Are there really any conceptual objections to this that I overlooked? Or is it just a matter of the audience being unprepared for it?

Note: The original version posted on Reddit was "Moving objects appear to undergo length contraction because they are perceived in space-time cross-section". A major objection over there was that using words like "appear" and "perceive" suggest I consider length contraction some sort of optical illusion dependent on the observer. To the contrary. I never intended to debate that it is a real, measurable effect. Only meant to emphasize that length contraction appears differently in different frames, as demonstrated by measured coordinates. Rephrased here to eliminate this sort of misunderstanding.
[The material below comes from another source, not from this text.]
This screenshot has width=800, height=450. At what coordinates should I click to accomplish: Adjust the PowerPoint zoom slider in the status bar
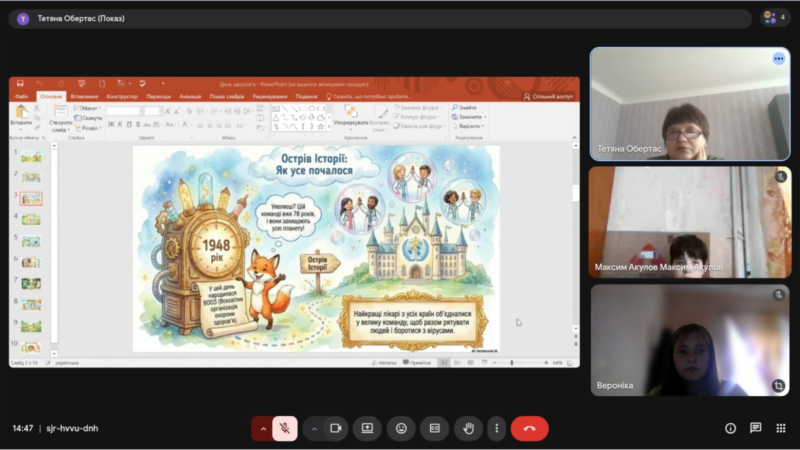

Let me refine and clarify please:

Let us limit the question to special relativity only, for convenience and clarity. Let us also leave aside optical effects in SR, including doppler, beaming, Terrell-Penrose, etc. In other words, the question does not refer to the optical observation of length contraction by a human observer or a camera. Let us discuss only in terms of measured coordinates.

Let object A move at relativistic velocity relative to an inertial frame O. In 4D space-time (Minkowski diagram) the space view of O at any given moment of its own time is a space-like hyperplane. What O observes of A at any time is the cross-section of A's world-tube by O's corresponding constant-time hyperplane. In this cross-section A undergoes length contraction. Geometrically speaking, the length contraction is a consequence of the fact that O's constant-time hyperplanes "slice" A's world-tube at a different angle than do A's own hyperplanes of constant proper-time (corresponding to the 3D space view in its rest frame).

In view of this 4D representation, is it ok to say that, as seen in O, A undergoes length contraction because it appears in a different space-time cross-section than it does in its rest frame?

  • 2
    $\begingroup$ I have no idea what you are talking about! What do you mean by "space-time cross-section"? Special relativity is a very well established theory and Lorentz contraction is a "real, measurable effect". $\endgroup$ Aug 7 '15 at 16:07
  • 2
    $\begingroup$ Then you either don't really know SR or your critical reading score is really low. As I said, above "I never intended to debate that it is a real, measurable effect". $\endgroup$
    – udrv
    Aug 7 '15 at 16:27
  • $\begingroup$ @udrv : I'm not clear on your question either. Maybe it needs a bit of a polish? Meanwhile, please do note that if you accelerate in your gedanken spaceship, some nearby star doesn't obligingly flatten into a pancake version of its former self. It doesn't change one iota. Its length contraction is a measureable effect, but it's only real to you. Because you change. The star doesn't. $\endgroup$ Aug 7 '15 at 16:32
  • $\begingroup$ What spaceship are you talking about? What star? The statement of the problem in the other post is as follows: Let object A move at relativistic velocity relative to a frame O. In 4D space-time (Minkowski diagram) the space view of O at any given moment of its own time is a space-like hypersurface (hyperplane, if O is inertial). What O observes of A at any time is the cross-section of A's world-tube by O's corresponding constant-time hypersurface. If so, are there any formal objections to saying that "moving objects are observed in space-time cross-section"? Never mention any spaceship, star. $\endgroup$
    – udrv
    Aug 7 '15 at 16:35
  • $\begingroup$ OK, now I understand I know nothing about special relativity! $\endgroup$ Aug 7 '15 at 16:56

It's the same question but now we've specialized on length contraction. Right on.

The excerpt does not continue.